Annie Walsh of CameronTec spoke to FX users to better understand the topical issues and challenges facing the OTC Foreign Exchange market and the central role FIX can play in addressing these challenges.
Undoubtedly the capital markets in 2011 will be remembered for many history-making moments including some of the largest currency moves the market can remember. We have witnessed the global foreign exchange market — the most liquid financial market in the world with an average daily turnover in the vicinity of USD4 trillion — bear the brunt of one political crisis after another, causing widespread volatility and difficult to pick currency moves.
Currency friction in Europe and between the US Administration and China will no doubt remain a prominent feature of the global economy for at least the next 1 – 2 years. On top of this remains uncertainty of government, particularly in Europe, and the implications for continuity of fiscal and monetary policy.
Many investment banks too in their search for alpha have been left wondering ”where did the black box get it wrong?” following lack lustre P&L performance, almost industry-wide over recent months.
Without a formal open or close, the FX market presents a true ‘follow the sun’ global market, with inherent levels of opportunity and risk.
Against this uncertain backdrop, the FIX Protocol has great potential to centrally feature in what is undoubtedly the single greatest threat (opportunity, if you prefer) facing the global OTC FX market.
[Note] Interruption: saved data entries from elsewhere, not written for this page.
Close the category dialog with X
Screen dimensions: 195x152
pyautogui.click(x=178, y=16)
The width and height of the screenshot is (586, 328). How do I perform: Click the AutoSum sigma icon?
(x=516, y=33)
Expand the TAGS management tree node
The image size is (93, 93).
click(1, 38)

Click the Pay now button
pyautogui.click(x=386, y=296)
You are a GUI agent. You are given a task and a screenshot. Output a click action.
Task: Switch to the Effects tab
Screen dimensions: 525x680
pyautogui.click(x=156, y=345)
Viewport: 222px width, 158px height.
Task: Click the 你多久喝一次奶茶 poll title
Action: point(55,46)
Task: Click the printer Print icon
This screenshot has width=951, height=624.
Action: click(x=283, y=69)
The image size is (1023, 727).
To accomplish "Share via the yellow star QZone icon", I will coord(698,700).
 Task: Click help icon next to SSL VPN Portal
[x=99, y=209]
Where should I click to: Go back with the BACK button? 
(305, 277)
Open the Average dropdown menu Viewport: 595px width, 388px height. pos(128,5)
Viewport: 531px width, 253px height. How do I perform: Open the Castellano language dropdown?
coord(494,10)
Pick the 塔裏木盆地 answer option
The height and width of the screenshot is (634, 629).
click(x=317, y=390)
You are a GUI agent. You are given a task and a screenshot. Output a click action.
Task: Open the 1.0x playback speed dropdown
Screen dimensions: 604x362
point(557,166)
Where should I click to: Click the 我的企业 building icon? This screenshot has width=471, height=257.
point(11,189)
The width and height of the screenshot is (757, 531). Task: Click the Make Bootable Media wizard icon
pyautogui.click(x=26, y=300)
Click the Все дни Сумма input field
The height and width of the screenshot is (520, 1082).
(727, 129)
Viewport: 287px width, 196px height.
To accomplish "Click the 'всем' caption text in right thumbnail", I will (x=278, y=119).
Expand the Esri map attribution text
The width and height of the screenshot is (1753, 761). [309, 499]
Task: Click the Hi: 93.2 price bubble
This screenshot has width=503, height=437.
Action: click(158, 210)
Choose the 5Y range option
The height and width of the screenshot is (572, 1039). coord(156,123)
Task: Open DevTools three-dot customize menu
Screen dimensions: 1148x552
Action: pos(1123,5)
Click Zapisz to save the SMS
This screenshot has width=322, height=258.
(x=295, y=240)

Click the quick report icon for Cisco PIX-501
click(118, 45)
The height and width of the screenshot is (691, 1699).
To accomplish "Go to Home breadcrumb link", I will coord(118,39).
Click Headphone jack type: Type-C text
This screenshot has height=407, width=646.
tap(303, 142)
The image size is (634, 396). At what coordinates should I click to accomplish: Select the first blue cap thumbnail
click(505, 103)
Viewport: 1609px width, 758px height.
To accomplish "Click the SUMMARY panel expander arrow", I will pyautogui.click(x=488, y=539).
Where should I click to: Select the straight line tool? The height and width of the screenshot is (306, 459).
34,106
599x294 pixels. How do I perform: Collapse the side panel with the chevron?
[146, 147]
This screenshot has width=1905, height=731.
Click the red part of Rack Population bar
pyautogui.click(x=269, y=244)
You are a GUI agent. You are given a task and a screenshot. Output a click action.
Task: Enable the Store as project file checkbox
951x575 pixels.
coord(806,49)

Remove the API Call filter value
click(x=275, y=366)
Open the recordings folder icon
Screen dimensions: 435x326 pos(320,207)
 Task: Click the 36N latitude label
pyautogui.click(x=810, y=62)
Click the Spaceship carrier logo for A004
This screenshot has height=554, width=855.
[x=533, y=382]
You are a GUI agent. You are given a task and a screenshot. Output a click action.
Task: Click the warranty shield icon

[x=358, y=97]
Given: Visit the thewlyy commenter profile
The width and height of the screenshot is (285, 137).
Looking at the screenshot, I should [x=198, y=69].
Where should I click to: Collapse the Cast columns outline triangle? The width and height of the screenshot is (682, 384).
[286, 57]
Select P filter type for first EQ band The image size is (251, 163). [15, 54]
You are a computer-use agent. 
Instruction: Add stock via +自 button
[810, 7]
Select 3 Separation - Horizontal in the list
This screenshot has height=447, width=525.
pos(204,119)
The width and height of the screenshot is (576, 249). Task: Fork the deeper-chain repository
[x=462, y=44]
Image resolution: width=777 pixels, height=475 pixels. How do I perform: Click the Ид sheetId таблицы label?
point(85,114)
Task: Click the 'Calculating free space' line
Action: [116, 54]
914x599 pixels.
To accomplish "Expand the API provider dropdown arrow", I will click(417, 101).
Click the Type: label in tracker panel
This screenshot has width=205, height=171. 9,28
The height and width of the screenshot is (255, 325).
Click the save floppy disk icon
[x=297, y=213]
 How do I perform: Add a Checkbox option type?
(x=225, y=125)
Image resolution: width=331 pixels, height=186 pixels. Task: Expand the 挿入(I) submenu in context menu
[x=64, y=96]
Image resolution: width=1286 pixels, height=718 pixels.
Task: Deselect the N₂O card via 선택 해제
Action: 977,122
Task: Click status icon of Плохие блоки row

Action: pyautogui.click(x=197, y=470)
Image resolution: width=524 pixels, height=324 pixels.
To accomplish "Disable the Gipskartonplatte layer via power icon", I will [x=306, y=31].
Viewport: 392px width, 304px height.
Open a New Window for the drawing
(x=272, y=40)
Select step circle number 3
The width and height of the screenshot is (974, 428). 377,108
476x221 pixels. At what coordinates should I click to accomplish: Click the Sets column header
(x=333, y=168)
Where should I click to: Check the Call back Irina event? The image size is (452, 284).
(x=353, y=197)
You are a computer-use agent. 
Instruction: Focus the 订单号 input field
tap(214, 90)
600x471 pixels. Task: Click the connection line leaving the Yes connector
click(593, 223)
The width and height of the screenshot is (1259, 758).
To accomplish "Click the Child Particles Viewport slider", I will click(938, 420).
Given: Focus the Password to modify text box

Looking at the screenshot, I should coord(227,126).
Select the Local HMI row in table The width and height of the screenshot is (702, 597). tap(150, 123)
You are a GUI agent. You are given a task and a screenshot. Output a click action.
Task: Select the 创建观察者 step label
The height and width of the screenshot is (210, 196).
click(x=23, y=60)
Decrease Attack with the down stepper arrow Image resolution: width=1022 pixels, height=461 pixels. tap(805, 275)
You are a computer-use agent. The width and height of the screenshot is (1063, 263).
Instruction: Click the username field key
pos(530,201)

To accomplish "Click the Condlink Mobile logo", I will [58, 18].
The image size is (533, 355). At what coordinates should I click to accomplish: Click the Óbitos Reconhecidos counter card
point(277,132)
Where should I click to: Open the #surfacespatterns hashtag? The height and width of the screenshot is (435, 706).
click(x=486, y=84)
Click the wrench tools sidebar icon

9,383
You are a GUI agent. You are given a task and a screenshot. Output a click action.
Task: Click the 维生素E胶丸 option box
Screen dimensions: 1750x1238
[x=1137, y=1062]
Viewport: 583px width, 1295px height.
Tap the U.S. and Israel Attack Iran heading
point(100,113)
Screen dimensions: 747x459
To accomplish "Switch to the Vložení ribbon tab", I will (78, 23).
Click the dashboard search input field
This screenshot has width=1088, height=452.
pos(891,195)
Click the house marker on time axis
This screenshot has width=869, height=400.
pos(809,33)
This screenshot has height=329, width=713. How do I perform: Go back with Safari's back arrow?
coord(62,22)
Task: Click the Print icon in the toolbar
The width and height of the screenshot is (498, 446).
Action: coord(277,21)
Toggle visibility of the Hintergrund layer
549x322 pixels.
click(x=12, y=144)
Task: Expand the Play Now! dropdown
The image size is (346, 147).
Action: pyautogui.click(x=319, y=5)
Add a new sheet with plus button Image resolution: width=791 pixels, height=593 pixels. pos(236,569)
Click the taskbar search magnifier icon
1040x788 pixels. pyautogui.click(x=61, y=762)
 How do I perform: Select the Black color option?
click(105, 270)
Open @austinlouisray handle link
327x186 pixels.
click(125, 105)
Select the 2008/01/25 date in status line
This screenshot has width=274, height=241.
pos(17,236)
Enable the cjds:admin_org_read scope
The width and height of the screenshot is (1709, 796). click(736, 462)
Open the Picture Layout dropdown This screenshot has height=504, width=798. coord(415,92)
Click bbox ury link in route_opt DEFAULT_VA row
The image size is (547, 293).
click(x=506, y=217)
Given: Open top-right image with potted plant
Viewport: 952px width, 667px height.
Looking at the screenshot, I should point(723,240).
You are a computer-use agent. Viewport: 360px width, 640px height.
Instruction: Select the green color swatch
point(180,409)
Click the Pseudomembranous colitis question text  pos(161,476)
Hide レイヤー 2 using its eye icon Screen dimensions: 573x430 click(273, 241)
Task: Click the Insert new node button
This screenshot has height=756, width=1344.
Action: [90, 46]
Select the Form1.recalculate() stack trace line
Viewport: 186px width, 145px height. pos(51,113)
That is of structural uncertainty compounded by impending regulatory change to be ushered in, courtesy of Dodd Frank, and MIFID II and III.
With no unified or centrally cleared market for the majority of trades, and little cross-border regulation, due to the over-thecounter (OTC) nature of currency markets, these are rather a number of interconnected marketplaces, where different currencies’ instruments are traded. Inevitably OTC FX will move, however grudgingly, away from its long-standing (self-serving) model of self-regulation, toward greater levels of transparency, regulatory oversight (either directly or indirectly) and centralised clearing.
A Two Speed FX Market
As currently drafted, spot, outrightsand swaps are to be exempt from Dodd Frank’s requirement to be traded via Swap Execution Facilities (SEFs) and be centrally cleared; FX options, Cross Currency (CCY) swaps and Non-deliverable Forwards (ND Fs), however, are not. A perhaps unintended consequence of this two speed approach is the potential for jurisdictional arbitrage, product/financial re-engineering and further fragmentation of execution venues and liquidity.
In the short term, it also means that the sell-side needs to fundamentally reconsider strategies for design, development and deployment of Single Dealer Platforms (SDPs). Multi asset class SDPs will now necessarily evolve to become simultaneously both an execution venue as a destination and a gateway to a SEF, depending on the instrument traded.